Maybe delivery is not an inherent part of a meal kit’s value proposition. Maybe its success can be found as just another item on the supermarket’s perimeter. Purple Carrot is test marketing a customized smaller meal kit on a shelf at Whole Foods in Dedham, Massachusetts. A box with a single meal for two people goes for $19.99. And of course the retailers are just as interested as suppliers in what customer reaction will be. Kroger is looking for a meal-kit partner, as well as wondering whether or not to create its own line.
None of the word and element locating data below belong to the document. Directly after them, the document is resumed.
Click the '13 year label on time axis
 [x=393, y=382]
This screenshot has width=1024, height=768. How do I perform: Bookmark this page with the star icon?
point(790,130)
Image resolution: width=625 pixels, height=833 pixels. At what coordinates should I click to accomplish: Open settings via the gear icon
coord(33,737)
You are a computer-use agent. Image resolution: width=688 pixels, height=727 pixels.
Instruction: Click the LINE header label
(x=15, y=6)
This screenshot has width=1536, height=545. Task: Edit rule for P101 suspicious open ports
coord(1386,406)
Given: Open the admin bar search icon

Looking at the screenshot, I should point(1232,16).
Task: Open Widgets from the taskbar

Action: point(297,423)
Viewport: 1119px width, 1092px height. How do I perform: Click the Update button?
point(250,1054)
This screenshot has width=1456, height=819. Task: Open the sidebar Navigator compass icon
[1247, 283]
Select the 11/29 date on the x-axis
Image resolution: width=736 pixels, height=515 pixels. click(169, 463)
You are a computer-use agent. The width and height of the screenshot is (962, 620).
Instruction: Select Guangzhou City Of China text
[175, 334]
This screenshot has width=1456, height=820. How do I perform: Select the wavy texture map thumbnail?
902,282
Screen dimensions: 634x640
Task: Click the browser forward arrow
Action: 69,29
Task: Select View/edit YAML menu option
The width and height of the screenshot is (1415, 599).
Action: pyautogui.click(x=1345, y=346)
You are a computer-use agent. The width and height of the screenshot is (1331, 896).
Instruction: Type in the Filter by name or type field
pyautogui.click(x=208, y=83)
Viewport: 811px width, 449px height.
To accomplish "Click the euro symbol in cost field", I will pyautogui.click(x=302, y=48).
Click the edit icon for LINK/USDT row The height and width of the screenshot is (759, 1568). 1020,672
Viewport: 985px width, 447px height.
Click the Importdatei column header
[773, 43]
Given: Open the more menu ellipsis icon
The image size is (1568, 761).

As small as the market for meal kits may be so far, their revenue keeps rising, the average number of trips to grocery stores keeps falling, and conventional high-volume suppliers are feeling the pinch and beginning to stir. Tyson Foods, Campbell Soup, and Hershey are all looking to get into the act, both to reduce the amount of market share they may be losing to meal kits, and on the irreproachable logic that Tyson et al are already in the ingredients business. (Tyson, for example, recently started selling chicken taco kits through Amazon Fresh.)
It is all a scramble to figure out which parts of the food shopping and cooking experience the consumer wants to be spared from, and which parts are to be cherished, identified with, and revelled in.
Think of cake mixes, hamburger helper, and all those rice and soup products containing packages of spice to add at the right moment. Most recently, the amazing rise of salad kits, containing chopped and washed greens, such that a whole head of lettuce is increasingly hard to find in the produce aisle. Garlic is already peeled, onions already chopped, brussels sprouts already halved, flounder already stuffed and breaded, and flank steak basking comfortably in its “home-made” marinade.
Each step (e.g., making a shopping list, individually apportioning ingredients) entails its own demands, and probably for each of those steps there is a constituency that will pay to make that step frictionless. Amazon just announced it is opening bricks-and-mortar stores (“Amazon Go”) with this single convenience factor: you can leave the store with your purchases without having to check out.
With the current cultural move away from the public’s search, in lock step, for the most convenient, ‘processed’ forms of food, and towards attention to scratch cooking and stages of preparation, customers and companies are going through shifting recalculations of what the convenience quotient is for each of these operations.